- Born: September 25, 1917 San Jose, California
- Died: April 26, 2017 (aged 99) Kensington, California
- Education: Ph.D. UC Berkeley 1942
- Spouse: Cecile Trumpler
- Scientific career
- Fields: Radio astronomy
- Thesis: The Absorption of Light and Space Distribution of Stars in the Aquila Region of the Milky way (1942)
- Academic advisors: Robert Julius Trumpler
- Notable students: Carl Sagan

= Harold Francis Weaver =

American astronomer (1917–2017)

Harold Francis Weaver (September 25, 1917 – April 26, 2017) was a pioneering American radio astronomer and educator. He was professor emeritus of astronomy at the University of California, Berkeley, where he founded and directed its Radio Astronomy Laboratory. With his colleagues, he was the first to discover an interstellar maser. He served as president of the Astronomical Society of the Pacific from 1971 until 1973.

==Biography==
He was born in San Jose, California, the only child of Charles Edward Weaver and Signe née Wymar. He grew up during the Great Depression and for a time the family had economic difficulties, resorting to living above a spaghetti factory. As a youth, he first gained an interest in building model airplanes and then in astronomy and building his own telescopes. For a time he was interested in classical literature and considered that as a field of study. After graduating from San Jose High, he chose to pursue his interest in astronomy and matriculated to the University of California, Berkley.

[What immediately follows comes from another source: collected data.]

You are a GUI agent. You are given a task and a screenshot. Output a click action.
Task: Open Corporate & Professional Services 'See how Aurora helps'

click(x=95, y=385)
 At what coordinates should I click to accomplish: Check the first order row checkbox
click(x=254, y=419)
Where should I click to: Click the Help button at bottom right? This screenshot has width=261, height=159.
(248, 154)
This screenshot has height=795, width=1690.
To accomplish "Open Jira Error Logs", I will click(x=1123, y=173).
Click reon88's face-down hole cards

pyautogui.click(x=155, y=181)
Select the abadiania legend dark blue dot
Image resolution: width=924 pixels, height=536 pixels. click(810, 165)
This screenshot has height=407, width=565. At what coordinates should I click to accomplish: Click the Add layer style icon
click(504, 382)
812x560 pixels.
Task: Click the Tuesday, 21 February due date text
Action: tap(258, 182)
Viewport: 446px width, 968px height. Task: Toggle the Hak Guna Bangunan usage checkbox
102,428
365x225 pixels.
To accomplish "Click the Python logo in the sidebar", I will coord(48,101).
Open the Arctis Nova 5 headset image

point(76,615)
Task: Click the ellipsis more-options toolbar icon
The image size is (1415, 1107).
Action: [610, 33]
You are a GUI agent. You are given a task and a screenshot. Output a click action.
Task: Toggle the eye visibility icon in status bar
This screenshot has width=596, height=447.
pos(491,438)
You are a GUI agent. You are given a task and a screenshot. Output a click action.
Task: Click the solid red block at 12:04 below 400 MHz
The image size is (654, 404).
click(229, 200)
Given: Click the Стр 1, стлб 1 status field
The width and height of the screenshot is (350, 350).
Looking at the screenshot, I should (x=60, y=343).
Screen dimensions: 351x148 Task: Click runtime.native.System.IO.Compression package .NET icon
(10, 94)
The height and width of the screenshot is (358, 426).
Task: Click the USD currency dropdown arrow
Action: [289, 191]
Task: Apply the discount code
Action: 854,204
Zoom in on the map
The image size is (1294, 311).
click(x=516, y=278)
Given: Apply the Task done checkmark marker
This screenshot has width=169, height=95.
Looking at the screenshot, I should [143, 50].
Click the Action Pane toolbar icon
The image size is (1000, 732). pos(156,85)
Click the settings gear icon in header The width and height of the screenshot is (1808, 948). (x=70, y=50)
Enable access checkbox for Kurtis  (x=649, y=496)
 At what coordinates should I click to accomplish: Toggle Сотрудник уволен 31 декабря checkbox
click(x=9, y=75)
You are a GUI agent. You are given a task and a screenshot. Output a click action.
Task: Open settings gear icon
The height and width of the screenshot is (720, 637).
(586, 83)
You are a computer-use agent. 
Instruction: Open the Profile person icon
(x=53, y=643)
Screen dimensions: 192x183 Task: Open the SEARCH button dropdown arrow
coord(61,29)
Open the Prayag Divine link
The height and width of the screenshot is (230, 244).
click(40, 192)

While an undergraduate, he met his future wife, Cecile Trumpler, the daughter of astronomer Robert Julius Trumpler. They married in 1939 and would have three children: Margot, Paul, and Kirk. Weaver completed his B.S. degree in 1940, then attended graduate school at the same institution. During the summer of 1940, Weaver was sent to the Mt. Wilson observatory to assist Walter Baade. He repeated this in the summers of 1941 and 1942. Weaver completed his doctorate in 1942 with a thesis titled, The Absorption of Light and Space Distribution of Stars in the Aquila Region of the Milky way. His doctoral advisor was his wife's father, Robert Trumpler.

Following his graduation, Weaver spent a year as a postdoctoral fellow at Yerkes Observatory for the National Research Council during 1942–43. He was also at the McDonald Observatory during this period. With the U.S. having entered World War II, Weaver was conscripted for war work during 1944–45. He was engaged as a technical aide at the optics division of the National Defense Research Committee. Later, he worked in the Manhattan Project for the division performing isotope separation at the Berkeley Radiation Lab.

===Career===
Following the war, he was invited to join the staff at Lick Observatory by C. D. Shane. From there he was loaned to Berkeley to perform teaching for a period of time. In 1947, he was a member of a U.S. eclipse expedition to Brazil. He joined the UC Berkeley astronomy faculty in 1951 and would remain at Berkeley until retiring as professor in 1988. In 1953, Weaver and Robert Trumpler collaborated to publish a book titled Statistical Astronomy.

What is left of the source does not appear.